*Aim of the exercise*. Can you quote the Christmas book review below word for word, from "This is not" up to and including "character during adversity."?

*Extract to read*.
================

There are several reasons that this book is a stand out for me. The first reason is the simple fact that I grew up listening to my mother read me this book every year at Christmas. Now I have the privilege of reading it each year to my own children. Someday I hope they will read it to their own children.
This is not a fluffy, happy-go-lucky Christmas story. It is a bitter-sweet tale of a young girl who despite all that she has is sick and spends most of her time in bed. Her parents are rich and after all efforts to find a cure fail they have turned her room into a fairy land for a sick child. Despite her illness and her money she has developed a caring heart and a love for others. All of these make it a wonderful story and a great story of character during adversity.
Next is the message that others can learn to care and that caring for others is something that doesn’t have to be restricted to the Christmas season. You see her brothers learn to be better men in their care for their sister and her uncle vow to carry on her projects.

================

*Stored data*.
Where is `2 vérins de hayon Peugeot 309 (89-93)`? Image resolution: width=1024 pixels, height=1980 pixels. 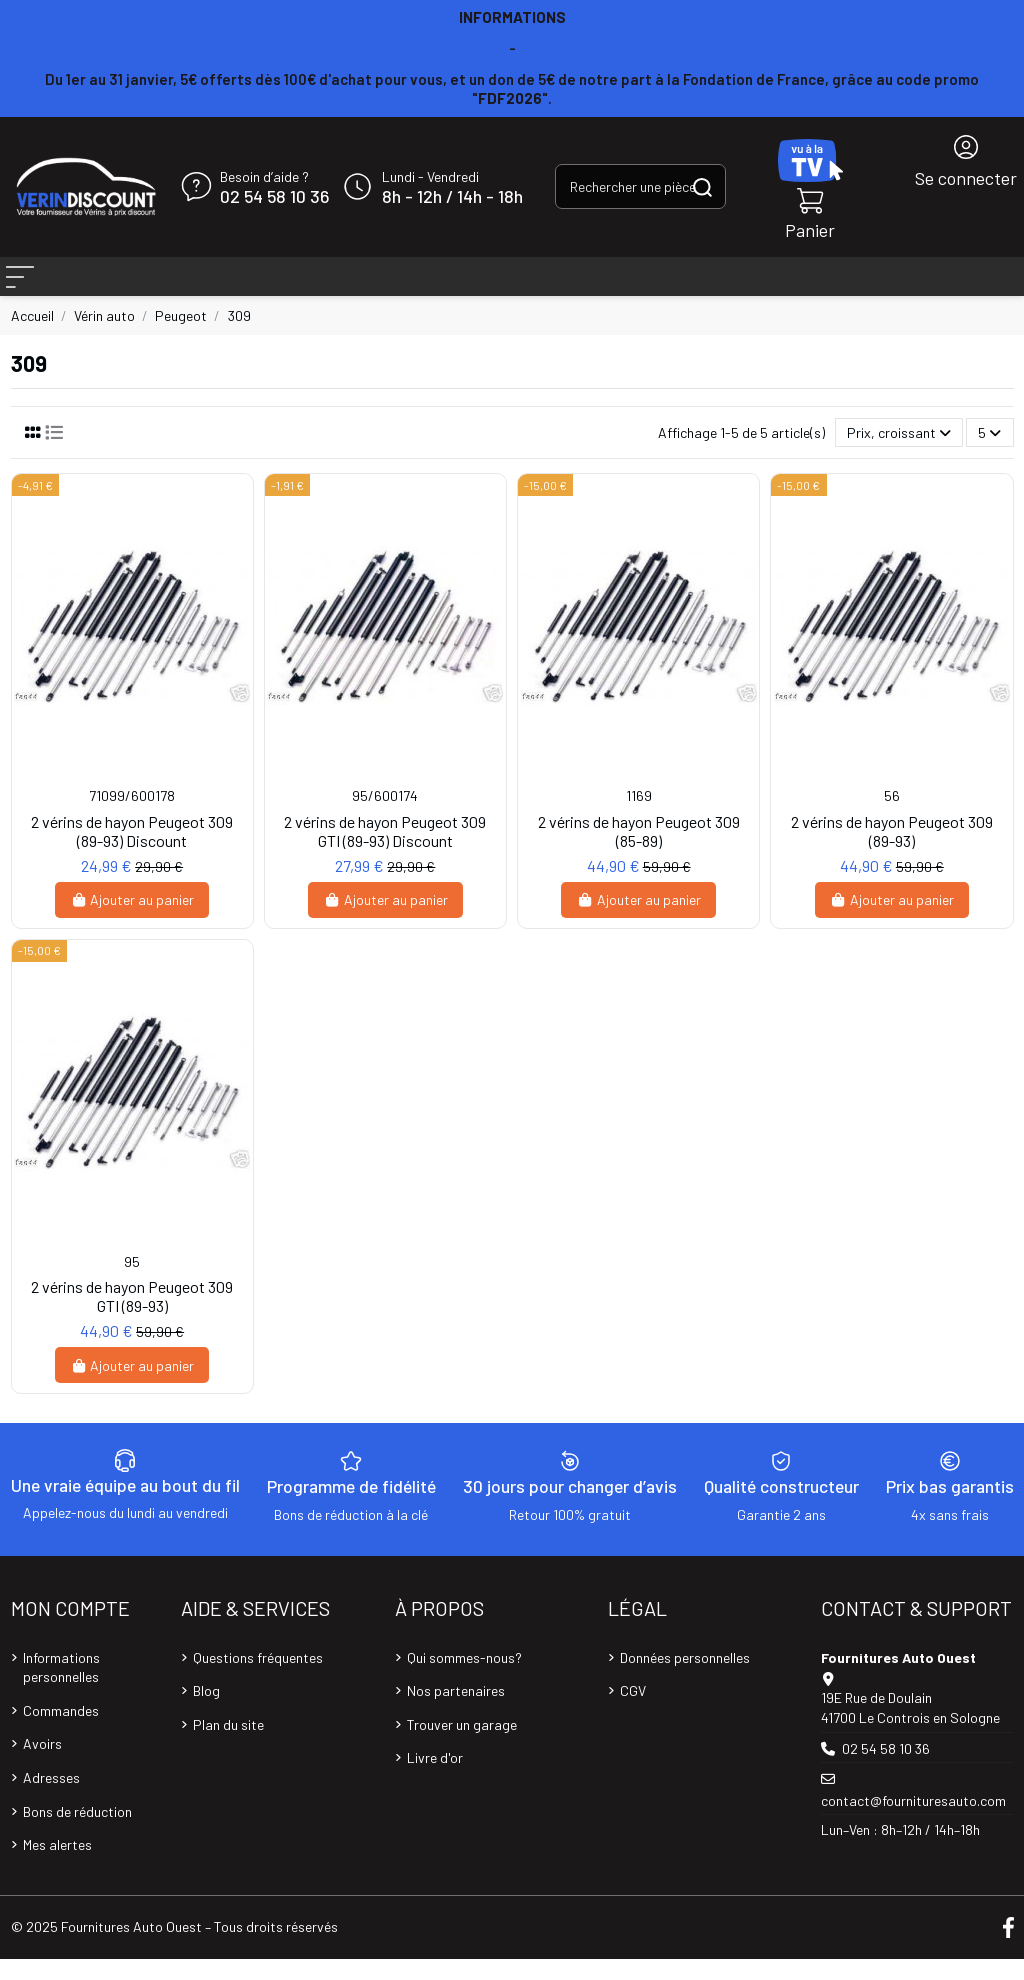
2 vérins de hayon Peugeot 309 (89-93) is located at coordinates (892, 852).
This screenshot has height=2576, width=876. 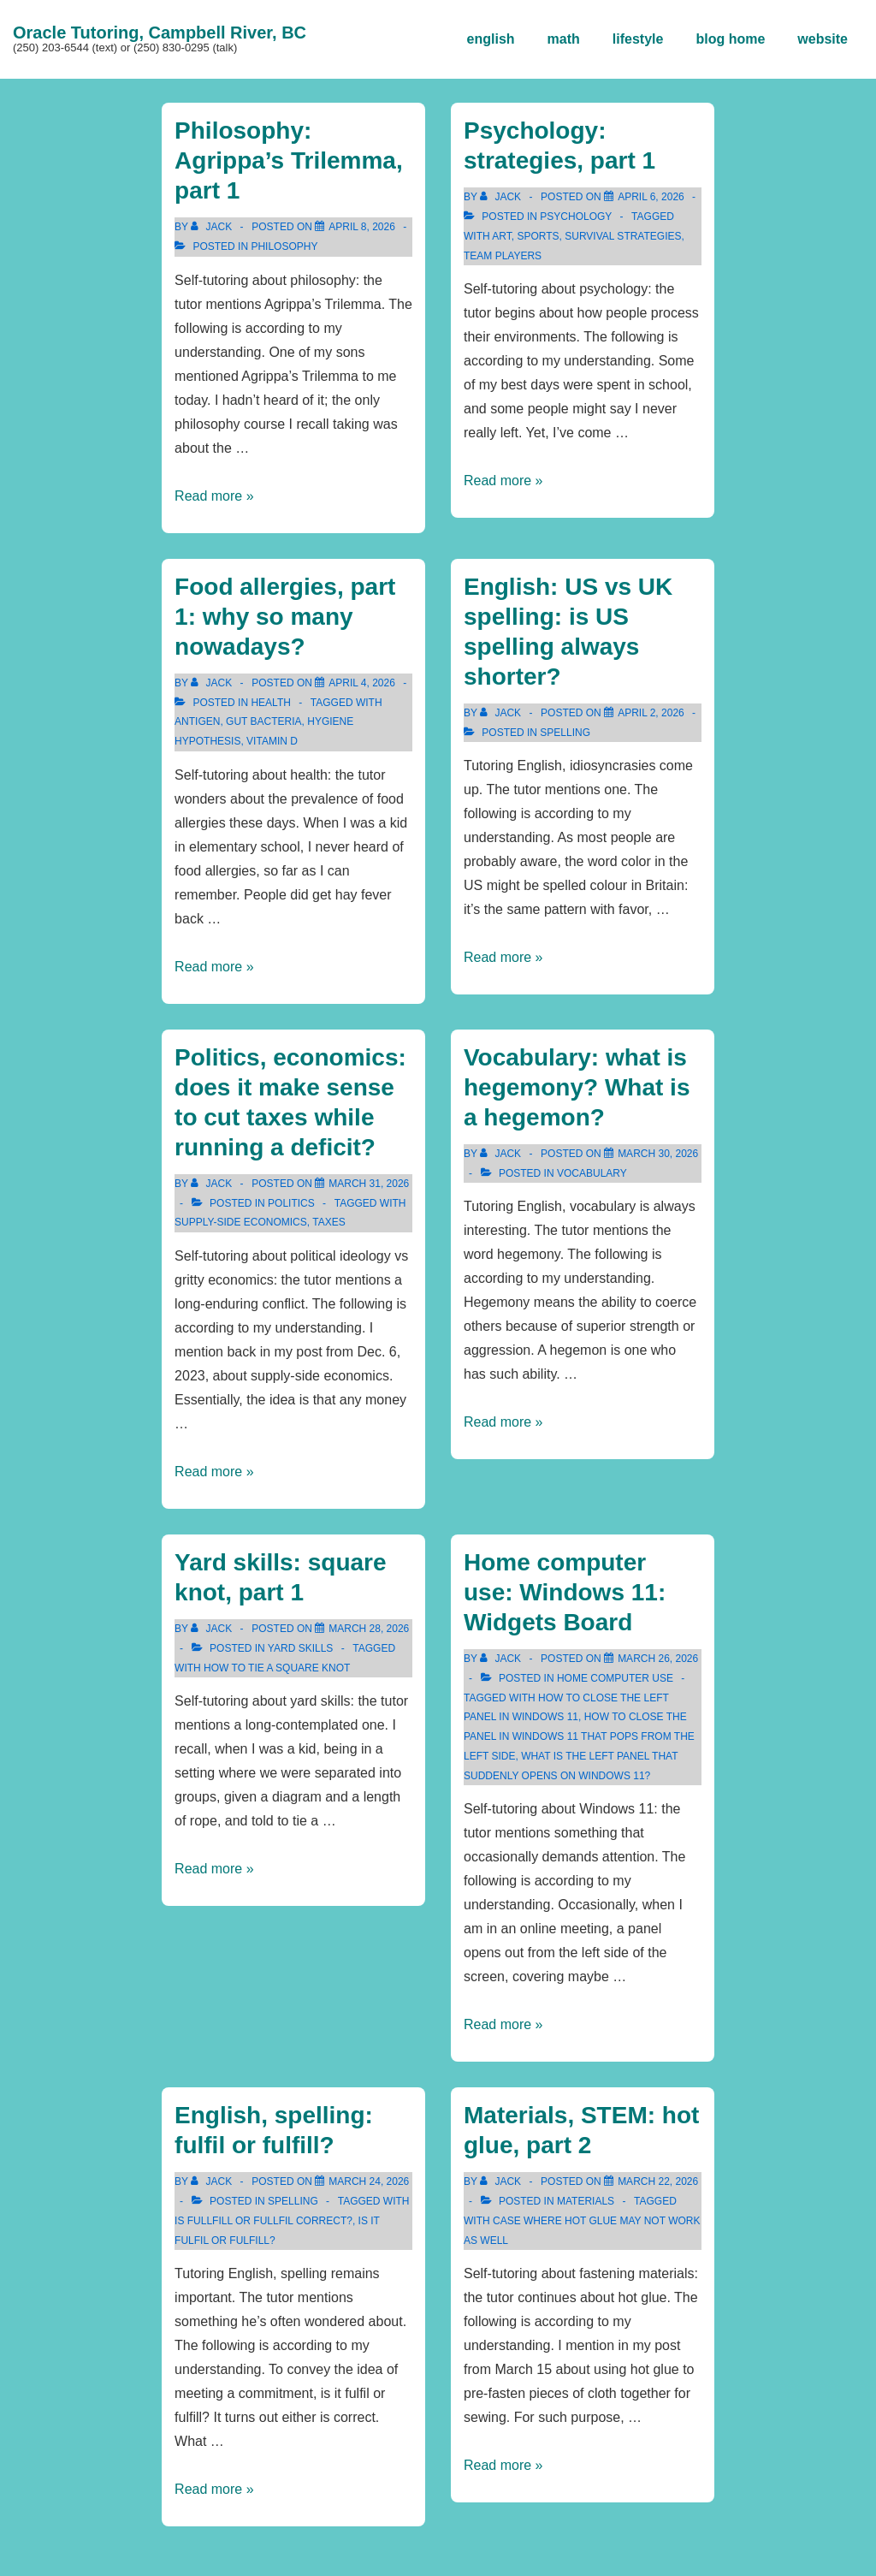 I want to click on how to close the panel in Windows 11 that pops from the left side, so click(x=579, y=1736).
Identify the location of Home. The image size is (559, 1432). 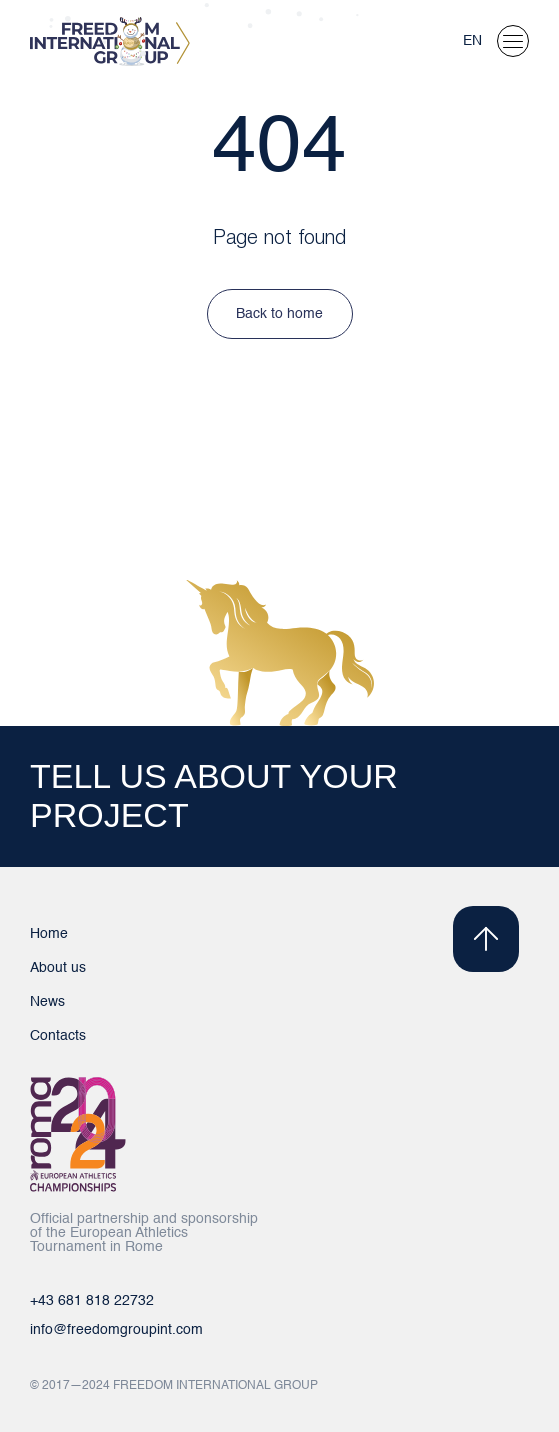
(49, 934).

================

*Result of the task*.
This is not a fluffy, happy-go-lucky Christmas story. It is a bitter-sweet tale of a young girl who despite all that she has is sick and spends most of her time in bed. Her parents are rich and after all efforts to find a cure fail they have turned her room into a fairy land for a sick child. Despite her illness and her money she has developed a caring heart and a love for others. All of these make it a wonderful story and a great story of character during adversity.